Cost: The Peak Achievement Trainer sells for $3,295, though there are much cheaper, albeit less portable, options on the market. This site is a good place to look for lower-priced items as well as general neurofeedback information.

Cortisol tracking. Your mental state is as much a product of the chemicals circulating through your brain (and often through your body) as it is the product of neuronal activity in specific brain areas. Neurochemistry is already part of the popular vernacular: Think of the endorphins that cause the "runner's high" or the serotonin molecule that's central to the effects of Prozac.

Modern medicine (and not-so-modern recreational drugs) let us manipulate our chemical states, but the tools available for tracking our various neurochemical levels are more limited. It's much easier to create a pill that increases the availability of serotonin in the brain than it is to figure out exactly how much serotonin is actually shuffling around in there. Perhaps the closest thing to neurotransmitter analysis available right now involves the stress hormone cortisol. Technically speaking, cortisol is not produced directly in the brain—it originates in the adrenal glands—but its release is triggered by a brain substance called corticotropin-releasing factor or CRF.

Elevated cortisol levels usually accompany severe depression in adults, and suicide victims often turn out to have enlarged adrenal glands, signaling unusually high cortisol production. Because cortisol levels rise and fall with a daily rhythm, some doctors believe that a crucial first step to treating stress and sleep disorders is determining when there are aberrations in the patient's daily pattern of cortisol release. The nice thing about cortisol is that you can track its presence in your system via simple saliva tests. A number of companies sell home cortisol tests, though you have to send the sample back to their labs for results.
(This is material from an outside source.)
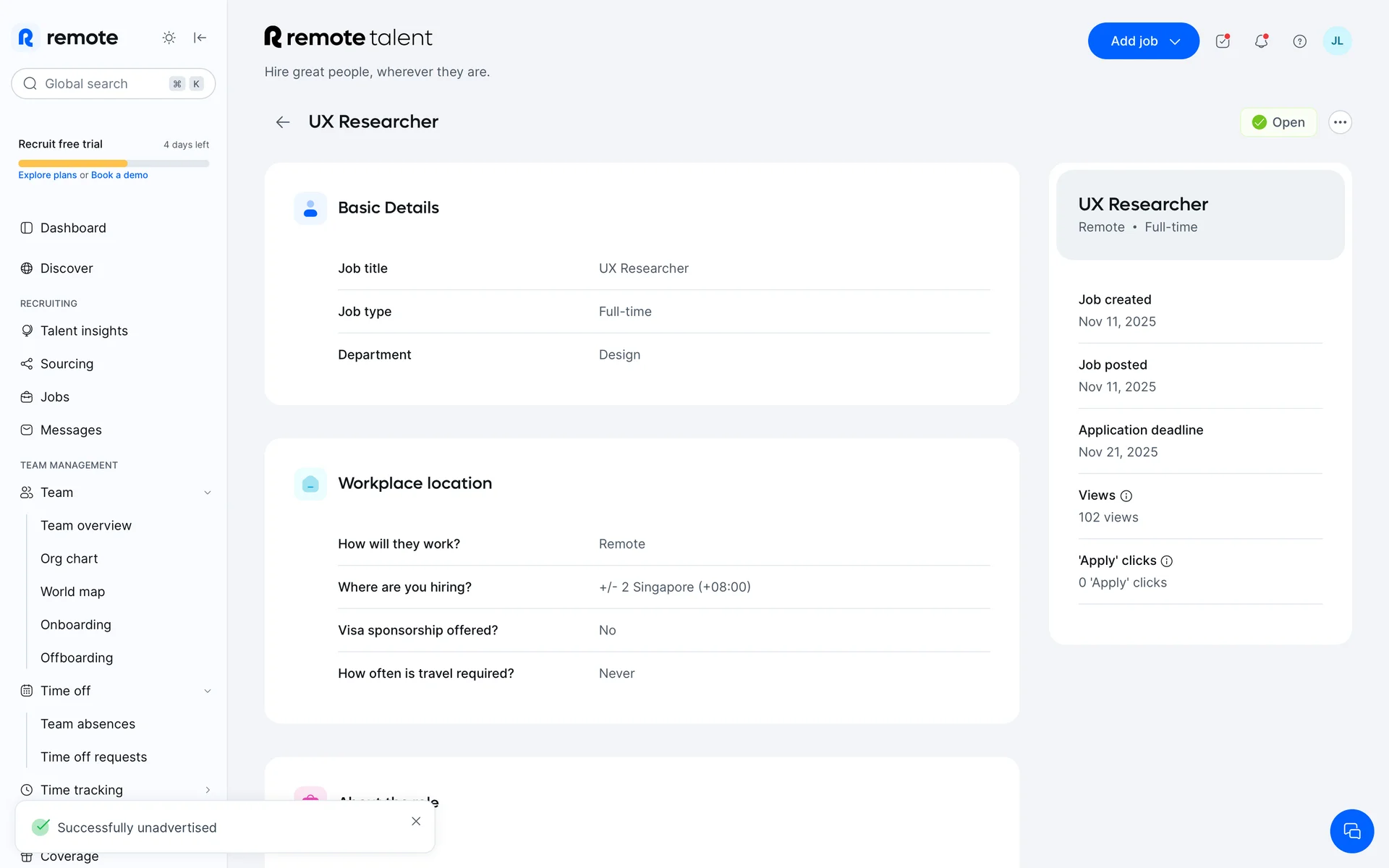Open the notifications bell
Image resolution: width=1389 pixels, height=868 pixels.
[1261, 41]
A doctor or therapist may also be able to do more extensive (and expensive) tests that look at cortisol levels at different points in the day.

Pros: Gives you insight into your brain chemistry; saliva sample makes it easy to take samples at home or the office.

Cons: Cortisol is only one player among many in the chemistry of emotion.

What You'll Learn: If you have stretches in the day where you reliably crash, or can't get enough energy, these tests will show if your natural cortisol rhythms are out of whack.

Cost:  A single home test goes for $65.95, but a suite of tests, plus a therapist's fee, will most likely be closer to $500.